Second Chance Stories: Becca & Susan

Second Chance Stories Becca & Susan

Meet the next of our Second Chance Stories here on The Dogvine: Becca & Susan (@snaughtysusan), a rescue dog from Bosnia. Becca & Susan live in London, and this is Susan’s story about how she came to give Susan a second chance…

Tell us about yourself…

My name is Becca, and I live in East London (Hackney) with my partner, Pietro. We live in a flat with no garden or outdoor space. We have a rescue cat from Morocco, our Susan from Bosnia and foster dogs on a regular basis. Currently, we have a foster called Davy from Morocco.

Becca & Susan at home

I am a freelance Brand Strategist, so I work from home full-time. I often bring Susan to projects like photoshoots or basic consultations when they occur. I also work part-time with dog and cat shelters abroad on their branding and marketing strategies. I work with them to develop adoption campaigns for long time residents or to launch new fundraisers. When I have the funds, I visit and create months’ worth of content and then act as a flight volunteer or travel foster on my way back to London (that’s how Davy, our current foster, and our last foster, Lucy, from Bosnia, came to London).

Second Chance Stories Susan from Bosnia - Photo by The Artful Dog

Tell us about your rescue dog…

Susan (aka Big Potato or Suze) is a 6.5-year-old rescue dog from My Paws Bosnia. She is referred to as a Serbian Hound in the area she was rescued from, but most people think she looks like some sort of bloodhound or hunting dog. A lot of people say she looks like a giant sausage dog, which is what we refer to her as now (ironically). We’ve had her for just over two years now.

::::

Direction: Transcribe the part of the Second Chance Stories interview between "Second Chance Stories Becca" and "Davy from Morocco.", inclusive. Work only from the interview above.

::::

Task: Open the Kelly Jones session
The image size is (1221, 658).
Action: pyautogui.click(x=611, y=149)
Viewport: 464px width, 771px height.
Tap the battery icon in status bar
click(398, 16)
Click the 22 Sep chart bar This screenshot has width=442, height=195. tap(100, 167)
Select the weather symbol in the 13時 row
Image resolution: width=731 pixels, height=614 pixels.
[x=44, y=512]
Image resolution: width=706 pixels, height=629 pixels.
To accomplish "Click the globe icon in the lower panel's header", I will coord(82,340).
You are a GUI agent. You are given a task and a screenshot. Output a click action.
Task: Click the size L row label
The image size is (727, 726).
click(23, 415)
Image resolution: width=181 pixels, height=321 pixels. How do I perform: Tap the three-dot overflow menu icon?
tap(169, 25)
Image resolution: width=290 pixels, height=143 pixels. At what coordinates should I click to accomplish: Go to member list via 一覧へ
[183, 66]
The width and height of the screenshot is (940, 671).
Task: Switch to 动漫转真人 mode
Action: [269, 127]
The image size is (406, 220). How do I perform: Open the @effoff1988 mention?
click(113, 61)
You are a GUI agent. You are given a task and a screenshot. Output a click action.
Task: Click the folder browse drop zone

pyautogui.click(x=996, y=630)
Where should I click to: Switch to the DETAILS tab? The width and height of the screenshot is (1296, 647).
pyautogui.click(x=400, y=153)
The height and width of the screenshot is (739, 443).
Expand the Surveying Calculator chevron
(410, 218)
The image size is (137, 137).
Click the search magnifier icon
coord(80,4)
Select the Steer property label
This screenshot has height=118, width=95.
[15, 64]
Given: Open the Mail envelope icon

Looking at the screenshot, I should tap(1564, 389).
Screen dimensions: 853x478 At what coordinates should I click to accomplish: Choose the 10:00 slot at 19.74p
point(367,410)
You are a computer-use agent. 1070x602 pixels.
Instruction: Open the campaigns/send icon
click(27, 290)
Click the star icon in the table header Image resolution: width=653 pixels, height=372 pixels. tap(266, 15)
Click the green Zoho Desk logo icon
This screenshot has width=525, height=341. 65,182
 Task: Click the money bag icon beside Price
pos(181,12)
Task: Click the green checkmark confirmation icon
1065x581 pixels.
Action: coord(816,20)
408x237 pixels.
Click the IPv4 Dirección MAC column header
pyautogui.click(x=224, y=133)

::::

Written response:
Second Chance Stories Becca & Susan

Meet the next of our Second Chance Stories here on The Dogvine: Becca & Susan (@snaughtysusan), a rescue dog from Bosnia. Becca & Susan live in London, and this is Susan’s story about how she came to give Susan a second chance…

Tell us about yourself…

My name is Becca, and I live in East London (Hackney) with my partner, Pietro. We live in a flat with no garden or outdoor space. We have a rescue cat from Morocco, our Susan from Bosnia and foster dogs on a regular basis. Currently, we have a foster called Davy from Morocco.